**SOURCE**:
To myself, I’m pretty big stuff, but realistically now, has anyone enough interest to monitor any of my activities? Neither the paparazzi, nor the National Inquirer come around. Even the suburban weekly reporters couldn’t be bothered with an interview or photo shoot. If the local high school paper can’t be bothered with me, how will I ever work my way up the national security, CIA or KGB hackers lists?

It’s getting me down. I see the spy movies and terrifying media depictions of what’s going on in shadowy surveillance land. It leaves me feeling a tad boring. No, it’s worse than that- I feel like a neglected and hopeless couch potato who can’t even climb the clandestine spooky ladders all around him. I ask myself, “Have you lost all your ambition, Man?”

From now on I resolve to inject more suspicion, anxiety and panic into my routine. I will now look squinty eyed at every smoke detector LED and figure out what those sinister “operatives” are up to.

**SET TASKS**:
[1] Retype the part of the essay on surveillance between "To myself, I’m" and "KGB hackers lists?", inclusive.
[2] In the essay on surveillance, which feelings does the writer resolve to add to the daily routine? List them.
The entries that come next are separate from the essay on surveillance.

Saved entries

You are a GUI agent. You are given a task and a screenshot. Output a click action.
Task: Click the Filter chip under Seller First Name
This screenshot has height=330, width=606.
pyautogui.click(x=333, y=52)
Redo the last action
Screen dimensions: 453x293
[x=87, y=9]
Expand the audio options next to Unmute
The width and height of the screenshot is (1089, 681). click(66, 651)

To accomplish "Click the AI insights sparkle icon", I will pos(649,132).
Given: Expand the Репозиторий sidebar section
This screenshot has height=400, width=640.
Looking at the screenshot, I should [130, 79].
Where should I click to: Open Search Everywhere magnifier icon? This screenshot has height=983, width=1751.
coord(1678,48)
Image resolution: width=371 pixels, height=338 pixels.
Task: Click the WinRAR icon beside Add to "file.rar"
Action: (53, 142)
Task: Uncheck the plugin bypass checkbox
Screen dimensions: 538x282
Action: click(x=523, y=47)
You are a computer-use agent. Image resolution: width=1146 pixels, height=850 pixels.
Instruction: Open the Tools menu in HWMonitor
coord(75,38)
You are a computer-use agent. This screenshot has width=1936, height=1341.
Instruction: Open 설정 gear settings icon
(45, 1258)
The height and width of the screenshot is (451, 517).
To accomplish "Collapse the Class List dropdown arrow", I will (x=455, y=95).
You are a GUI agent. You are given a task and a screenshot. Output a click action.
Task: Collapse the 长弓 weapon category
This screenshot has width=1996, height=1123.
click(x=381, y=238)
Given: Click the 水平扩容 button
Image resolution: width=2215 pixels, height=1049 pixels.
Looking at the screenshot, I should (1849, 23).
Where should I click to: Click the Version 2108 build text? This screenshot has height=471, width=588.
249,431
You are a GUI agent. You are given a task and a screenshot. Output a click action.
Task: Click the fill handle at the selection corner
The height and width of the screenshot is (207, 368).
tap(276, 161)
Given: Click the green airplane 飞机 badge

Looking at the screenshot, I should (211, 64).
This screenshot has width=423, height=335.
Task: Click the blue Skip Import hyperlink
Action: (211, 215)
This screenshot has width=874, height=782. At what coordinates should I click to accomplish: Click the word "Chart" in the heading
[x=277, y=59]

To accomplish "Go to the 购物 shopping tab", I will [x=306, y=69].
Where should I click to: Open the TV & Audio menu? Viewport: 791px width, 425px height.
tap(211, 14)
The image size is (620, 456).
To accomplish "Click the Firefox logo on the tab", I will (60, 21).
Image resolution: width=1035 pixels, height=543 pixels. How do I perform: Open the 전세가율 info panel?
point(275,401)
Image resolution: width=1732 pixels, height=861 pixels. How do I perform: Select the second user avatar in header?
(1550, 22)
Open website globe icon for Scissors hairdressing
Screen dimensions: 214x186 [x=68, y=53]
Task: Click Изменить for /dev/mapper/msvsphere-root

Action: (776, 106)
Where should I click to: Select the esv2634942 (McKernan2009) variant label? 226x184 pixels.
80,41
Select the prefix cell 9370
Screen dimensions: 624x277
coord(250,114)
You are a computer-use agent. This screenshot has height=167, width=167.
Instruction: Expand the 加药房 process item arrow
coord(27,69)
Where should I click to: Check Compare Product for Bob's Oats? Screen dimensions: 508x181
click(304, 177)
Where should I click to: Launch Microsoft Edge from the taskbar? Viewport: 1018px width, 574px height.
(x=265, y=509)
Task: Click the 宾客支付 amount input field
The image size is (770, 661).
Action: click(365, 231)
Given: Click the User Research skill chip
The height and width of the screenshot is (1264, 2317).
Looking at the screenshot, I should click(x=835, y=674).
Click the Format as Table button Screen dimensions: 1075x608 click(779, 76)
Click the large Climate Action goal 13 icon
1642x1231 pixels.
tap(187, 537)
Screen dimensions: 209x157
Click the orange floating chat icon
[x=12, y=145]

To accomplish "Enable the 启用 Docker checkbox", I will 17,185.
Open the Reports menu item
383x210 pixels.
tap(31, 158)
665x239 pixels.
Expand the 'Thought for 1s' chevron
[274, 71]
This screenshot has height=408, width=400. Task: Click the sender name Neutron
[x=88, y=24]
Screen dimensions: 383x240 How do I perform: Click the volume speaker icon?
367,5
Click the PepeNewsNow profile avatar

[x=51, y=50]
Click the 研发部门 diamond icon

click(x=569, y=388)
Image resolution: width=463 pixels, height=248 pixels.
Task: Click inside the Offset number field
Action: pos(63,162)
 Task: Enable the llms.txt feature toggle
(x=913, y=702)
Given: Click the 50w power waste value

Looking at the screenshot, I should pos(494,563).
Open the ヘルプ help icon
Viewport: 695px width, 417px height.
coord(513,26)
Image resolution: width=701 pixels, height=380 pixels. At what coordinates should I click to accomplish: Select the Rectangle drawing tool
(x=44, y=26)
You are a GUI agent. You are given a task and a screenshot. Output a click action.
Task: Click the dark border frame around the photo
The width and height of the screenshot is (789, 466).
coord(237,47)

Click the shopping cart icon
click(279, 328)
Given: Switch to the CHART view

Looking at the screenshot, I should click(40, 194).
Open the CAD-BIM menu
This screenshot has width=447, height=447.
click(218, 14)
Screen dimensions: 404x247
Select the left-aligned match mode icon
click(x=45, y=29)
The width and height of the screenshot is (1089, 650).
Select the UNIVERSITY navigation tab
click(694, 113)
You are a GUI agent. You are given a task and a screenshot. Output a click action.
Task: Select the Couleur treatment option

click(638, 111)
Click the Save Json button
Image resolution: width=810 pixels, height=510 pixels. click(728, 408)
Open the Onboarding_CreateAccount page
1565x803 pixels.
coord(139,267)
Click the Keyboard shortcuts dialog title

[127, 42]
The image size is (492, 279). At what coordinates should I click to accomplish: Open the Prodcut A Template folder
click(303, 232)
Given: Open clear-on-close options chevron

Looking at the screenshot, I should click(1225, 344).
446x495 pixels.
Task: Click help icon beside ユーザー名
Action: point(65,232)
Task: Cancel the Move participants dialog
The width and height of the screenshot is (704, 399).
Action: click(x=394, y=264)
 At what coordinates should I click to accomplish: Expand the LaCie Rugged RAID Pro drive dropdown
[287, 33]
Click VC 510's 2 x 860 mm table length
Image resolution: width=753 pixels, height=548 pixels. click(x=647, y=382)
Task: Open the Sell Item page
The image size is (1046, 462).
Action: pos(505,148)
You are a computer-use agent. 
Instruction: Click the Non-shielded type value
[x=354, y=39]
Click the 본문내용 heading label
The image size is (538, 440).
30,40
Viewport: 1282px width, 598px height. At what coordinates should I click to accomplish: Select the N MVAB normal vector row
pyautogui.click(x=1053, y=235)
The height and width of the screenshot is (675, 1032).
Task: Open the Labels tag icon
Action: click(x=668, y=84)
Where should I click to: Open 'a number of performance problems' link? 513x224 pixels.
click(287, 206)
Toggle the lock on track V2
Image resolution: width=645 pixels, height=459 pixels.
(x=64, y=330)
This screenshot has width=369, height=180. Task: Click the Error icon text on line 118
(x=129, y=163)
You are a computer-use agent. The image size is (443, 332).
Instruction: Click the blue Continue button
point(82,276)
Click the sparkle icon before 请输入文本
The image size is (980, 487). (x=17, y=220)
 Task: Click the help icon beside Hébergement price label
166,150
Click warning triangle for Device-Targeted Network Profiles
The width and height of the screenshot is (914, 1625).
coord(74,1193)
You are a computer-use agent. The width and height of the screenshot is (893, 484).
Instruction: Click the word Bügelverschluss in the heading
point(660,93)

**ANSWERS IN ORDER**:
[1]
To myself, I’m pretty big stuff, but realistically now, has anyone enough interest to monitor any of my activities? Neither the paparazzi, nor the National Inquirer come around. Even the suburban weekly reporters couldn’t be bothered with an interview or photo shoot. If the local high school paper can’t be bothered with me, how will I ever work my way up the national security, CIA or KGB hackers lists?

[2] suspicion, anxiety, panic